Material provided Start Marker
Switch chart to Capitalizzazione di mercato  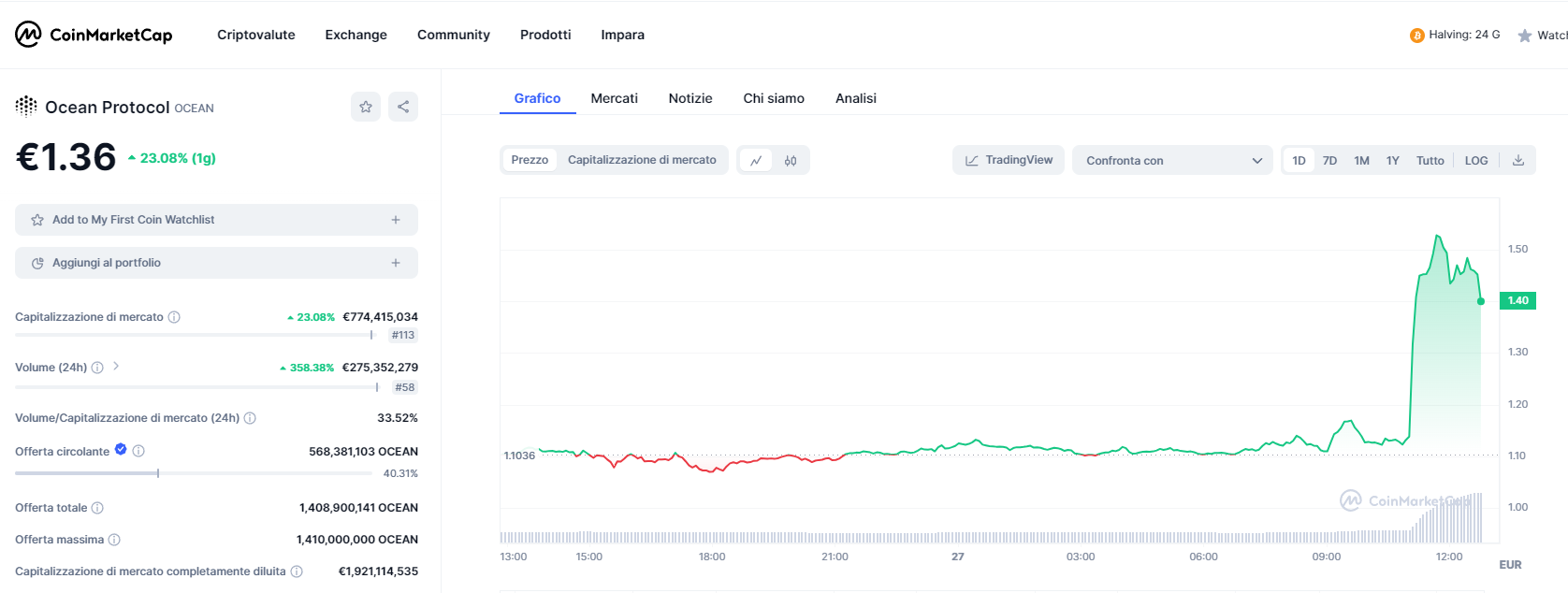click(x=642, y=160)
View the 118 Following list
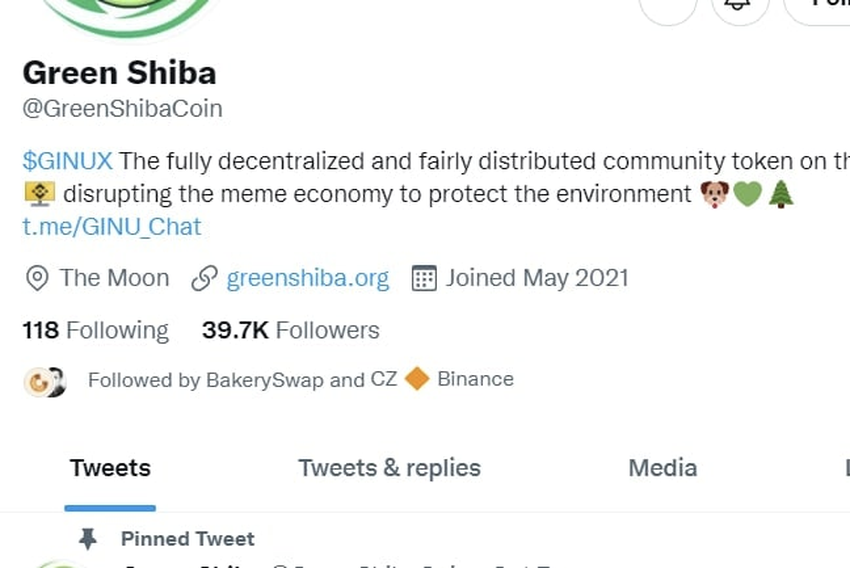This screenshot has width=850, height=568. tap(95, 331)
Material provided End Marker
Material provided Start Marker
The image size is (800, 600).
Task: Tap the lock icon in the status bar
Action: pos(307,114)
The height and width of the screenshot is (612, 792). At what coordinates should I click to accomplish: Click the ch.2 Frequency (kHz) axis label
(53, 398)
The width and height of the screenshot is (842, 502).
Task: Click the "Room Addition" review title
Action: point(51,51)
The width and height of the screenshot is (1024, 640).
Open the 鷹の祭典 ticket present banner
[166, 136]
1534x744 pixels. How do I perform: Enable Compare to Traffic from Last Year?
Material provided End Marker
* [Exercise]: Only one stretch of the records above is wanted: the lines between the one holding "Open the 鷹の祭典 ticket present banner" and the one holding "1534x744 pixels. How", inclusive, reproduced exactly.

* [Response to the exercise]:
Open the 鷹の祭典 ticket present banner
[166, 136]
1534x744 pixels. How do I perform: Enable Compare to Traffic from Last Year?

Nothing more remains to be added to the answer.